═════ Document excerpt ═════

The first is the contention that the decision-maker has an opinion on a relevant aspect of the matter in issue in the particular case. The second is the contention that the decision-maker will apply that opinion to the matter in issue. The third is the contention that a decision-maker will do so without giving the matter fresh consideration in light of whatever may be the facts and arguments relevant to the particular case.

  1. An allegation of actual bias must be distinctly made and clearly proved; cogent evidence is required; a finding of actual bias should not be made lightly: South Western Sydney Area Health Services v Edmonds [2007] NSWCA 16 at [97].

  2. Apart from referring to the fact that each member of this Tribunal has been a member of Tribunals constituted to determine complaints of unlawful homosexual vilification made by Mr Burns, Mr Sunol has provided no information to assist us to evaluate whether there is some basis for the allegation of actual bias.

  3. Mr Sunol has failed to establish either actual bias or a reasonable apprehension of bias. Therefore the application that we recuse ourselves is refused.

Should Mr Sunol be permitted to call Mr McKee to give evidence?

  1. Prior to the hearing, Mr Sunol applied for leave to call Mr McKee to give evidence by phone. Mr McKee apparently resides in Vietnam. At a directions hearing held on 7 February 2017, the Tribunal (PM Britton) made orders to the effect that Mr McKee would be permitted to give evidence by phone, if, after considering the issue at the substantive hearing, the Tribunal was satisfied that Mr McKee is likely to be able to give evidence relevant to the matters that are required to be determined in the Complaint.

  2. On the day of the hearing after receiving further submissions from the parties, we decided not to give Mr Sunol leave to call Mr McKee to give evidence. In making that decision we had regard to the following issues. First, the fact that there is no dispute between the parties about a number of key factual matters including the fact that the offending passage was written and posted on Mr Sunol’s website by Mr McKee. Second, Mr Sunol’s failure to identify any areas of factual contest about which Mr McKee would be able to give evidence.

═════

Challenge 1: Output the portion of the tribunal decision excerpt from "1. Prior to" to "in the Complaint.", reproducing it word for word.
Challenge 2: Write the next part of the tribunal decision excerpt, picking up directly after its final sentence.

═════ Entries provided ═════

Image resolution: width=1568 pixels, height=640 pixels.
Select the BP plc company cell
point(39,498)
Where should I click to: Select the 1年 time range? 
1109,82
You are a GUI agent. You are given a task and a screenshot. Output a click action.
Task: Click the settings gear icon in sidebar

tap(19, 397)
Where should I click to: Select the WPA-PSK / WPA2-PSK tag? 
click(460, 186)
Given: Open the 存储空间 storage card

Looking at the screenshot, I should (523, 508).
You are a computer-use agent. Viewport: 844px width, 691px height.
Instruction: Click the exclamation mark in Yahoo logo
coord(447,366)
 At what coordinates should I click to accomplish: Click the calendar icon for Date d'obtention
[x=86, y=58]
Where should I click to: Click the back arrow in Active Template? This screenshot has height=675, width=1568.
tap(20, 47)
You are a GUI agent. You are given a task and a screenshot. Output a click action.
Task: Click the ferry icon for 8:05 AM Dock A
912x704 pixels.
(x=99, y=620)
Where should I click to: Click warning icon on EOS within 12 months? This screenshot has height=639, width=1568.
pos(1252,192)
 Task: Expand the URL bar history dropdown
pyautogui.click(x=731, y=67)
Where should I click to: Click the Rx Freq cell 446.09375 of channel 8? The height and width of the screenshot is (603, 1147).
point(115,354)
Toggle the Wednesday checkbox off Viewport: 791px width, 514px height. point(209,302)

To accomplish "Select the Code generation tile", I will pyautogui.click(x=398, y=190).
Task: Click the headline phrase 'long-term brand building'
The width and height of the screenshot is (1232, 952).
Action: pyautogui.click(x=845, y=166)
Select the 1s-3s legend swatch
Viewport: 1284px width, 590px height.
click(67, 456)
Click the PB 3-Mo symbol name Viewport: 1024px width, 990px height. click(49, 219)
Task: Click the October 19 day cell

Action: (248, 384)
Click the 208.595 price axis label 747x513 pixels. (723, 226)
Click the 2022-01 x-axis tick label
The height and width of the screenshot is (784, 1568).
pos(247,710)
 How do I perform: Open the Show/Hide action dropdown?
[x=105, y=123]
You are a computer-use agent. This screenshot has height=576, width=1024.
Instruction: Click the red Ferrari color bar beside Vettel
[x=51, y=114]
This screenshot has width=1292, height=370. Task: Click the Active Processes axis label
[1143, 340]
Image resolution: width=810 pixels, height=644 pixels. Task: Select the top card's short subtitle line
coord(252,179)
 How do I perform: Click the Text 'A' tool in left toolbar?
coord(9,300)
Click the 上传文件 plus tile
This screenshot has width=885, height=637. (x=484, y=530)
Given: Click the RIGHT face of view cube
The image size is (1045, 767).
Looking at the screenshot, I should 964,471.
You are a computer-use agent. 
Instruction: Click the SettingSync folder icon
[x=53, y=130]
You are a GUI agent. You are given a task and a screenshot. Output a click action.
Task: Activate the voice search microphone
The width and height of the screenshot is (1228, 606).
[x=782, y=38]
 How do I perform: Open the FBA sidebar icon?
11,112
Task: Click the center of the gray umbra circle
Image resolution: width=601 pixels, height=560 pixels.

═════

Result 1:
1. Prior to the hearing, Mr Sunol applied for leave to call Mr McKee to give evidence by phone. Mr McKee apparently resides in Vietnam. At a directions hearing held on 7 February 2017, the Tribunal (PM Britton) made orders to the effect that Mr McKee would be permitted to give evidence by phone, if, after considering the issue at the substantive hearing, the Tribunal was satisfied that Mr McKee is likely to be able to give evidence relevant to the matters that are required to be determined in the Complaint.

Result 2:
  3. Mr Sunol’s submission was, in effect, that leave should be given to him to call Mr McKee because Mr McKee was better placed to explain why the offending passage did not constitute unlawful discrimination. He stated that the Tribunal would benefit from hearing from Mr McKee about the “legal and political history about the Sydney homosexual movement, including the formation of the Gay and Lesbian Liaison officers within the NSW Police”.

  4. Mr McKee’s views about same sex marriage, the history of the Sydney homosexual movement and associated issues may be of interest to him and others but are not relevant to the issues we are required to address. Our task is not to conduct a wide-ranging review into matters of interest to the parties but to consider whether the Complaint of homosexual vilification made against Mr Sunol is or is not substantiated.

  5. We concluded that Mr McKee was unlikely to be able to give any relevant evidence about the matters in dispute and we refused the application.

The complaint of unlawful homosexual vilification

  1. On 12 August 2016, Mr Burns lodged a complaint with the President about material he claimed to have read on Mr Sunol’s website on or about 30 July 2016. Attached to the Complaint was a three-page document which Mr Burns claimed had been downloaded and printed from Mr Sunol’s website. The document bore the date 10 August 2016.

  2. In Points of Claim filed in NCAT on 16 November 2016, Mr Burns identified the subject of the Complaint as the passage in the downloaded document which was circled by hand appearing under the heading, “Some interesting things will happen”.

  3. As the offending passage contains obscene and indecent content, we have decided not to reproduce it in these reasons.

Statutory framework

  1. Section 49ZT makes it unlawful for a person to engage in a “public act” which amounts to homosexual vilification:

49ZT Homosexual vilification unlawful

(1) It is unlawful for a person, by a public act, to incite hatred towards, serious contempt for, or severe ridicule of, a person or group of persons on the ground of the homosexuality of the person or members of the group.

(2) Nothing in this section renders unlawful:

(a) a fair report of a public act referred to in subsection (1), or

(b) a communication or the distribution or dissemination of any matter on an occasion that would be subject to a defence of absolute privilege (whether under the Defamation Act 2005 or otherwise) in proceedings for defamation, or

(c) a public act, done reasonably and in good faith, for academic, artistic, religious instruction, scientific or research purposes or for other purposes in the public interest, including discussion or debate about and expositions of any act or matter.

  1. A “public act” is defined by s 49ZS to include:

(a) any form of communication to the public, including speaking, writing, printing, displaying notices, broadcasting, telecasting, screening and playing of tapes or other recorded material, and

...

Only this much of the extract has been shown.